Mullerian inhibiting substance (MIS) is a protein produced in the male testis during early development. In the developing male fetus, precursor cells that would become the fallopian tubes, uterus, cervix, and vagina of a female, express receptors to MIS, which causes these tissues to regress.
"We hypothesized that since ovarian cancer cells still express the receptors to MIS, why not use the hormone that causes regression in the fetus to target these cells?" asked David Pépin, Ph.D., of Massachusetts General Hospital and lead author of the study. "Cancer cells often behave a lot like cells in early development."

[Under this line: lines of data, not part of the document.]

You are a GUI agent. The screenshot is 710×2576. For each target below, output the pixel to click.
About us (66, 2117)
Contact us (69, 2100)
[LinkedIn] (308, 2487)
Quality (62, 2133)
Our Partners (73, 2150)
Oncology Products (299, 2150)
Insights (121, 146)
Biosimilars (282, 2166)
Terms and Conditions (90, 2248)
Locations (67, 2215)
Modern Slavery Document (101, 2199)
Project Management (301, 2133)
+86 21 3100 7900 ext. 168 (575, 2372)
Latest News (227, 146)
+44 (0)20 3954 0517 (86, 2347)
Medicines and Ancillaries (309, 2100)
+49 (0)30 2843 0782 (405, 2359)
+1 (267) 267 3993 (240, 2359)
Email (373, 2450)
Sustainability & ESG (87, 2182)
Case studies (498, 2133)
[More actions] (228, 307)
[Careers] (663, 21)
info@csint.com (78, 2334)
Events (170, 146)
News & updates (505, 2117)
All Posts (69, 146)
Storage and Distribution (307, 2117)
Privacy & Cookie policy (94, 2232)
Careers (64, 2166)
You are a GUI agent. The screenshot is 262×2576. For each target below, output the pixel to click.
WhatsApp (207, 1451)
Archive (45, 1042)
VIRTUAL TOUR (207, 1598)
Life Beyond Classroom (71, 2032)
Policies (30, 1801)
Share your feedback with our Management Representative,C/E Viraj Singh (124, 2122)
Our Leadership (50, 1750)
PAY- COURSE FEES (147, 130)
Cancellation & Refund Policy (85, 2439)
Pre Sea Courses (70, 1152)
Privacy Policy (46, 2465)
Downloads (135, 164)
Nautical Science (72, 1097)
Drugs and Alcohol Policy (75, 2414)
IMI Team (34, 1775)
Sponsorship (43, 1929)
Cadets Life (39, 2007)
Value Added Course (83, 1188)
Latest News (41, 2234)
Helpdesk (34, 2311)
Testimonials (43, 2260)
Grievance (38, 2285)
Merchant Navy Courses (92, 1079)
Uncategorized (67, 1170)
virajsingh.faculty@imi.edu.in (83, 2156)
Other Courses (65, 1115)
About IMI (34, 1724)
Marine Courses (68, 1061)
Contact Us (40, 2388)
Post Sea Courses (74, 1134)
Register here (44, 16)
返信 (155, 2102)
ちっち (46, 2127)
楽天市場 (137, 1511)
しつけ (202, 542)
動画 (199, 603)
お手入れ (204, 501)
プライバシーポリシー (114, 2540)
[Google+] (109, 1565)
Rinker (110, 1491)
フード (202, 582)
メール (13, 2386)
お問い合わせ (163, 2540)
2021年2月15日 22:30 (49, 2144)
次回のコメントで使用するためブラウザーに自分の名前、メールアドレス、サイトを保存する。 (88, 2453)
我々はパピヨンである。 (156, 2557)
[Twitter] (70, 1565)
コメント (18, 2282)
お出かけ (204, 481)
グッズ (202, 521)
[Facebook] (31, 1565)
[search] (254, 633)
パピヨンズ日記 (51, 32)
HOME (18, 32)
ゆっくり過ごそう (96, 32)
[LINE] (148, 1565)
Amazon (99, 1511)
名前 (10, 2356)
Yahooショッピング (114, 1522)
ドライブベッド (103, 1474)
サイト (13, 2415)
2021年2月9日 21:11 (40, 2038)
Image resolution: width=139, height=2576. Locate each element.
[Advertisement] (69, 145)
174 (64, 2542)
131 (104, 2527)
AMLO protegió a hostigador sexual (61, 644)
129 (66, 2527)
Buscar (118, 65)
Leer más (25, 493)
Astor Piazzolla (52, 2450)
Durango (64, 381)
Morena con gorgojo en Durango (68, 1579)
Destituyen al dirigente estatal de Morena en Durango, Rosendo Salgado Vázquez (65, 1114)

MIS has been of interest to researchers as a potential anticancer agent for several decades. Manufacturing MIS in the lab, however, has proven to be particularly difficult, and not enough could be produced to test this hypothesis in preclinical studies, explained the study’s senior author, Patricia Donahoe, M.D., also of Massachusetts General Hospital. However, in 2013, Drs. Donahoe and Pépin published a study in which they were able to engineer a slightly modified version of MIS that produced a better yield and a more biologically active version of the protein.
In the new study, the researchers first tested the engineered MIS in cell lines from patients with recurrent ovarian cancer. Seeing positive responses, they introduced this modified MIS into a virus capable of coaxing target cells to produce the protein (that is, a viral vector). The viral vector, called AAV9—designed by study co-author Guangping Gao, Ph.D., director of the Gene Therapy Program at the University of Massachusetts—allowed them to deliver the gene for modified MIS into mouse tissues which, in turn, produced the therapeutic protein.
"The AAV9 does not hit the tumor directly," explained Dr. Donahoe. "It gets expressed in muscle and other organs, and so the patients themselves become a bioreactor for the production of MIS, which then acts on the tumor."
Growth of tumors in three of the five mice tested—all of which had implanted tumors from patients with recurrent ovarian cancer—was significantly inhibited by MIS.
These results are especially encouraging given the high mortality rate for ovarian cancer and the current lack of therapeutic options, said Dr. Pépin. "For the most part, we have been using the same chemotherapy for the last 20 years."
Dr. Pépin envisions ultimately using the gene therapy in concert with chemotherapy. MIS inhibits the growth of ovarian cancer cells, he said, and other studies suggest that it also seems to be particularly good at inhibiting cancer stem cells.
"While chemotherapy is effective against the bulk of the tumor, it largely spares or even stimulates some cancer stem cells, the very cells responsive to MIS, suggesting a mechanism for synergy."
Advantages of the gene therapy include the fact that "we can get a permanent expression of the therapeutic protein at levels that would otherwise be difficult to achieve with injected proteins," said Dr. Pépin. There was also no evidence of side effects, he added. Furthermore, the AAV9 vector does not integrate into the host genome, so there is no risk of it disrupting a gene or causing cancer, he explained.
"It's much safer than previous gene therapy viruses," he said.
Drs. Donahoe and Pépin are currently seeking commercial partners to produce the AAV9 gene therapy to test in a clinical trial.